Learn how to avoid costly mistakes whether you're taking out money or paying it back

September 14, 2020  3 min read

2020 has been a very challenging year. If you’re considering withdrawing money from your Tax-Free Savings Account (TFSA) or Registered Retirement Savings Plan (RRSP) to cover expenses or pay down debt, you’re not alone. Here’s some important things to keep in mind. 

RRSP Withdrawals

An RRSP’s primary purpose is to help you save for retirement. Your contributions are tax deductible, which means they are pre-tax dollars. That’s important, because if you take out money early from your RRSP, you will need to pay a withdrawal tax (though the First Time Home Buyer Withdrawal and the Life Long Learning Plan are exceptions to this rule).

You may want to explore a line of credit, a personal loan or withdrawing funds from your TFSA instead of dipping into your RRSP. 

TFSA Withdrawals

Your TFSA is meant for short or long term savings goals, and it comes with annual contribution limits. These limits include any unused contribution room from previous years. Unlike an RRSP, TFSA contributions are made with after-tax dollars. That means you can make withdrawals at any time without incurring a tax penalty—and that can help you through a financially challenging time. 

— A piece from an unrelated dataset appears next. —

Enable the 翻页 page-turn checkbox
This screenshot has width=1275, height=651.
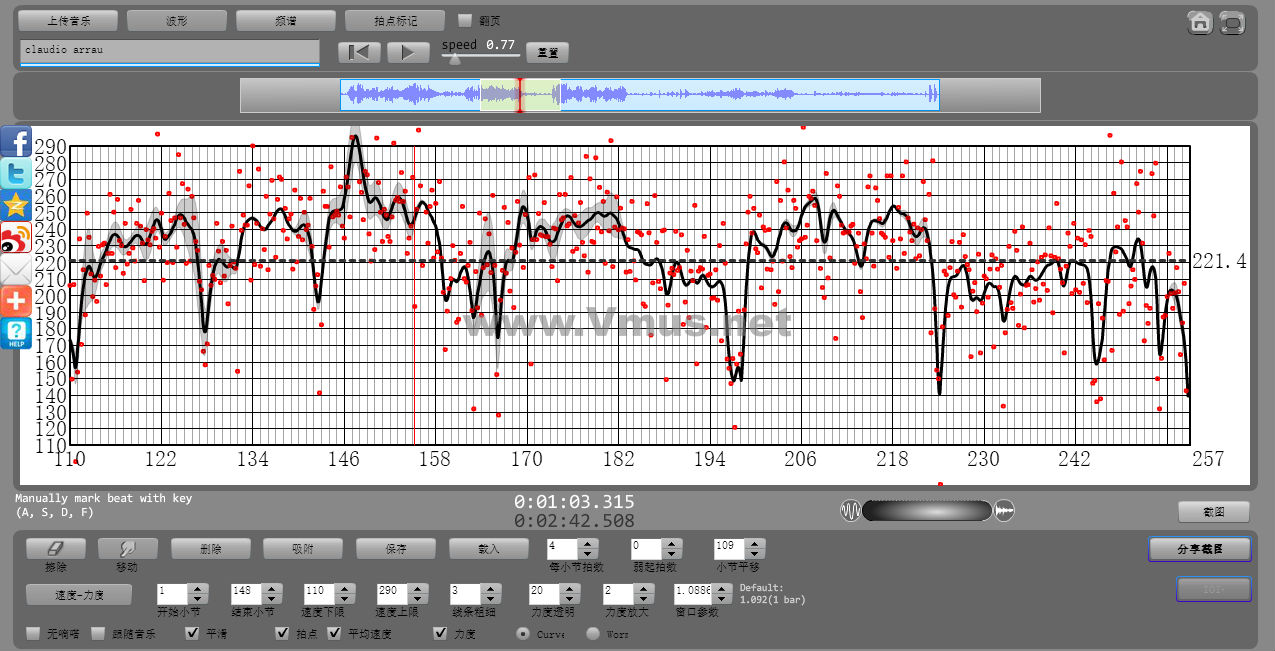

Beware of TFSA over-contributions

The good news is that you will not lose your contribution room from your TFSA withdrawal.  The bad news is that this additional room will not come into play until the next calendar year. When you’re ready to put money back into your TFSA, you have to be careful not to go over your contribution limit for the year. If you take out money in 2020, you may need to wait to repay the funds until 2021 when you have the benefit of the additional room.

CRA over-contribution penalties

Keeping on top of your annual TFSA contribution limit is essential, because the Canada Revenue Agency (CRA) will penalize you if you put too much into your account. The penalty is 1% per month for the amounts over your limit, so it could add up to 12% per year. Register for online access with the CRA to keep track of your contribution room. 

You may also want to talk with your financial team to help keep your savings plan on track.